08/18/12: BBC News reports foreign ministers from North and South America will meet next Friday to discuss the impasse between the UK and Ecuador over Julian Assange. Ecuador has granted asylum to the WikiLeaks founder who took refuge at Ecuador’s embassy in London in June. He faces extradition to Sweden over sexual assault claims, which he denies. The UK says it will follow its obligation to arrest Assange if he leaves the embassy. Twenty-three members of the Organization of American States (OAS) voted to have the meeting in Washington. The US was opposed; Washington’s envoy Carmen Lomellin said a meeting of foreign ministers “would be unhelpful and harmful to the OAS’s reputation as an institution.” She said the US did not “recognize the concept of diplomatic asylum as a matter of international law.”
08/17/12: Al Jazeera reports Julian Assange remains holed up in the Ecuadorian embassy in London after the UK refused to grant him the freedom to leave the country amid a diplomatic stalemate between the two countries over his extradition. Ecuadorian President Rafael Correa said Friday that Assange would remain in Quito’s embassy in London as long as Britain refuses to give him safe passage out of the country. On Thursday, British Foreign Secretary William Hague said that Britain would not grant Assange safe passage because “there is no legal basis for us to do so.” He reiterated that the extradition is unrelated to the work of WikiLeaks or any desire by US authorities to try him for publishing diplomatic secrets, but rather the complaints two Swedish women have filed against Assange for sexual assault.

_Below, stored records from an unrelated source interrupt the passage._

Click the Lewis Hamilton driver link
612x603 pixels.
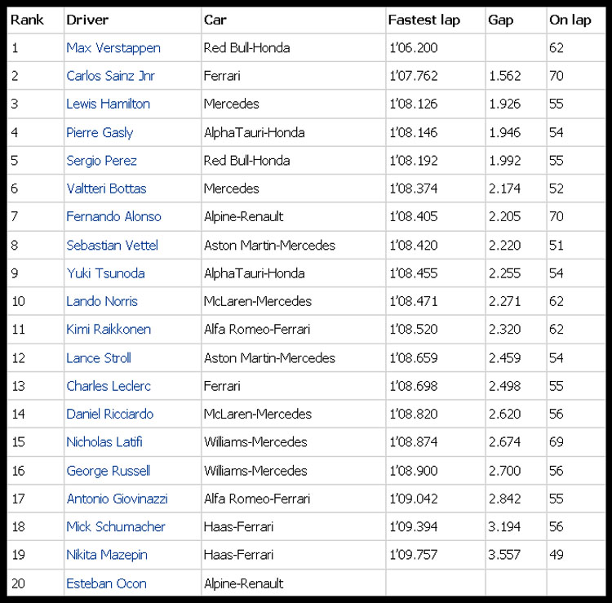tap(108, 104)
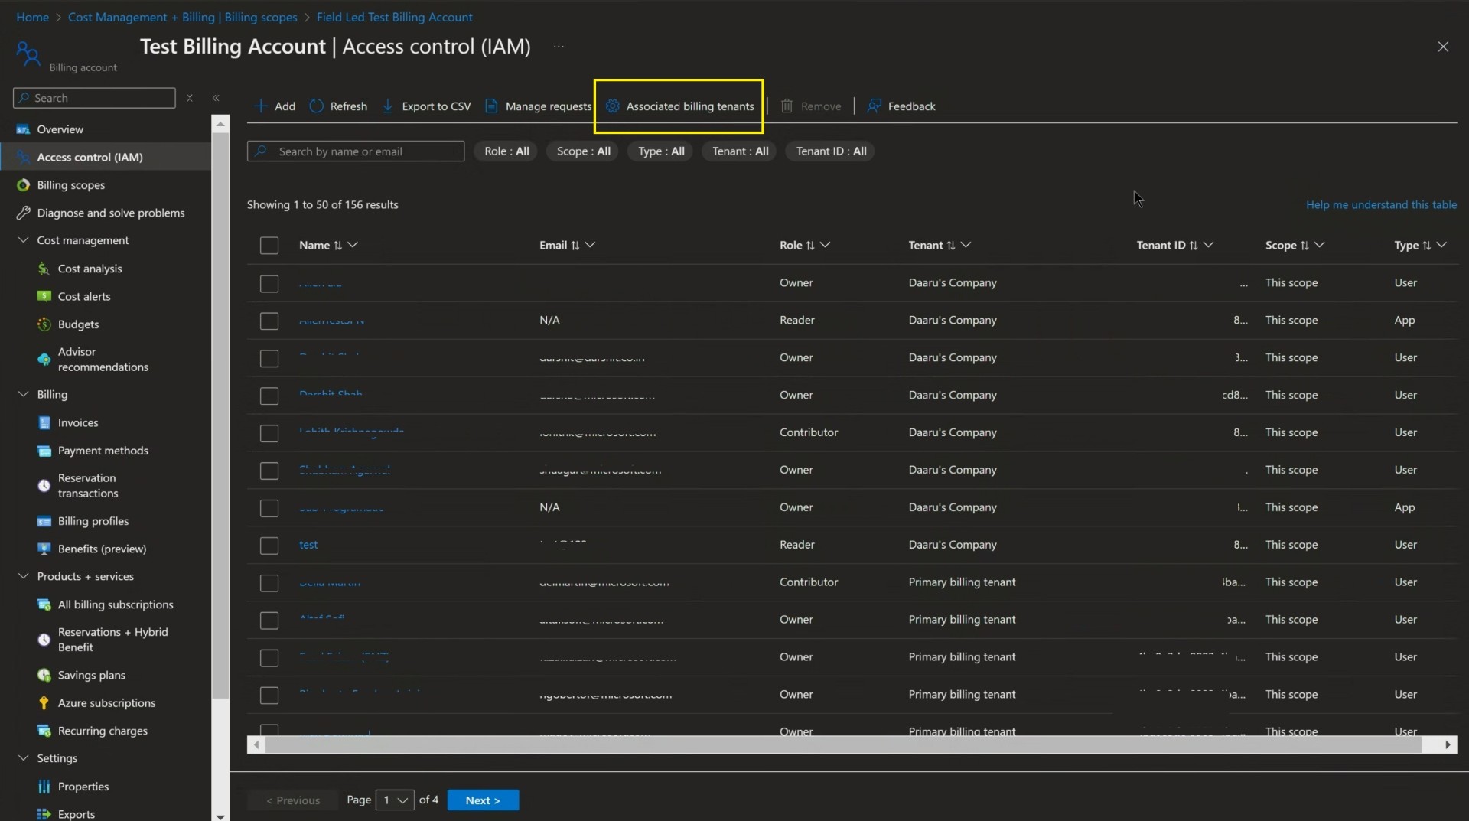1469x821 pixels.
Task: Open Budgets sidebar icon
Action: [x=44, y=324]
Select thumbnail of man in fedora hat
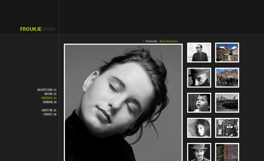 [199, 78]
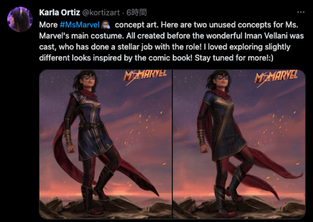Open the right concept art image
Screen dimensions: 313x222
click(239, 144)
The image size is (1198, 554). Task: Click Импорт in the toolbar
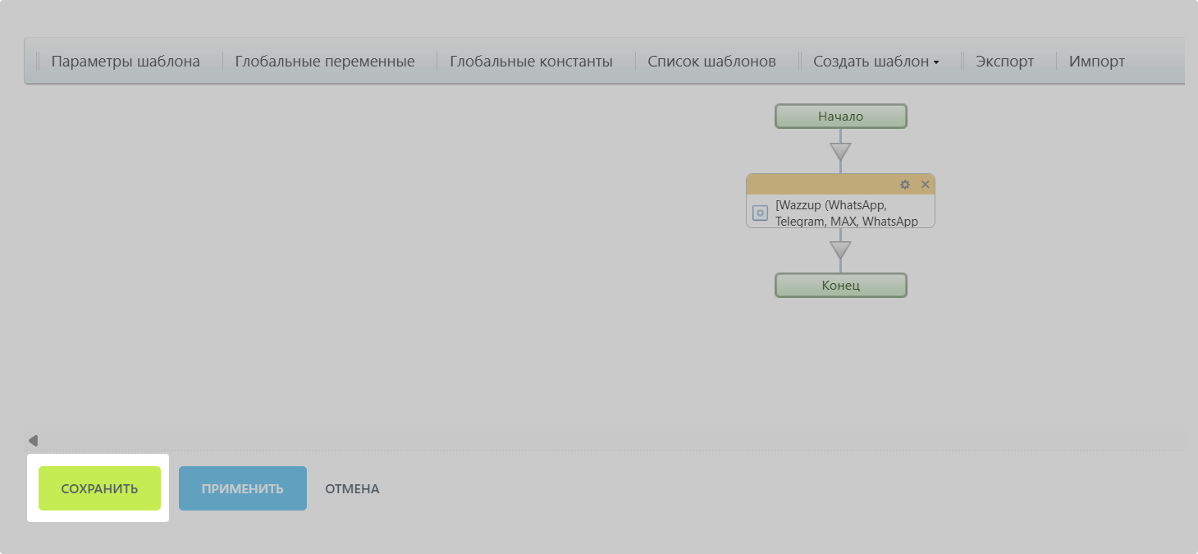click(x=1096, y=62)
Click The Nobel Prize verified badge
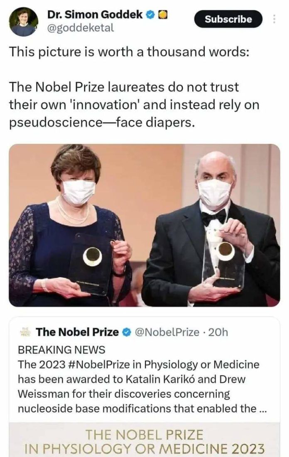 click(126, 332)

08/16/12: The Washington Post reports WikiLeaks founder Julian Assange was granted asylum on Thursday by Ecuador, raising the possibility of a diplomatic showdown between British and Ecuadoran authorities. The transparency campaigner has been holed up at Ecuador’s embassy in London for nearly eight weeks after seeking refuge there in a bid to avoid extradition to Sweden, where he is wanted for questioning over alleged sex crimes. The British Foreign Office made it clear Thursday that Ecuador’s decision does not alter Britain’s intention of fulfilling its legal obligation to extradite Assange to Sweden. The asylum grant is apparently based on Ecuador and Assange’s belief that he will be extradited to the US and persecuted for his activities, despite the fact that the Washington has made no attempt to extradite him or charge him with any crime.

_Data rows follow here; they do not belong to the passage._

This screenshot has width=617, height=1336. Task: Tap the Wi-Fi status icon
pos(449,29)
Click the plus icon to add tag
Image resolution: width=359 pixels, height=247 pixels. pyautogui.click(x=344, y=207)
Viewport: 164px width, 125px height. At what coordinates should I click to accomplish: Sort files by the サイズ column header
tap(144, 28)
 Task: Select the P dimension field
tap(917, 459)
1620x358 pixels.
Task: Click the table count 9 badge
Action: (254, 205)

08/15/12: Al Jazeera reports Ecuadorian President Rafael Correa has denied a British media report that his country has granted asylum to WikiLeaks founder Julian Assange. Correa said he would consult advisers on Wednesday before deciding. Assange, 41, took refuge at Ecuador's London embassy in June to avoid extradition to Sweden over rape and assault claims, which he denies. “The rumor of asylum for Assange is false. No decision has yet been taken. Awaiting report from the foreign ministry,” Correa wrote on Twitter. Although Assange has not been charged with any crime by the United States, he fears being extradited there to face charges over WikiLeaks’ publishing of a trove of secret documents, including information relating to the wars in Iraq and Afghanistan and countless diplomatic cables.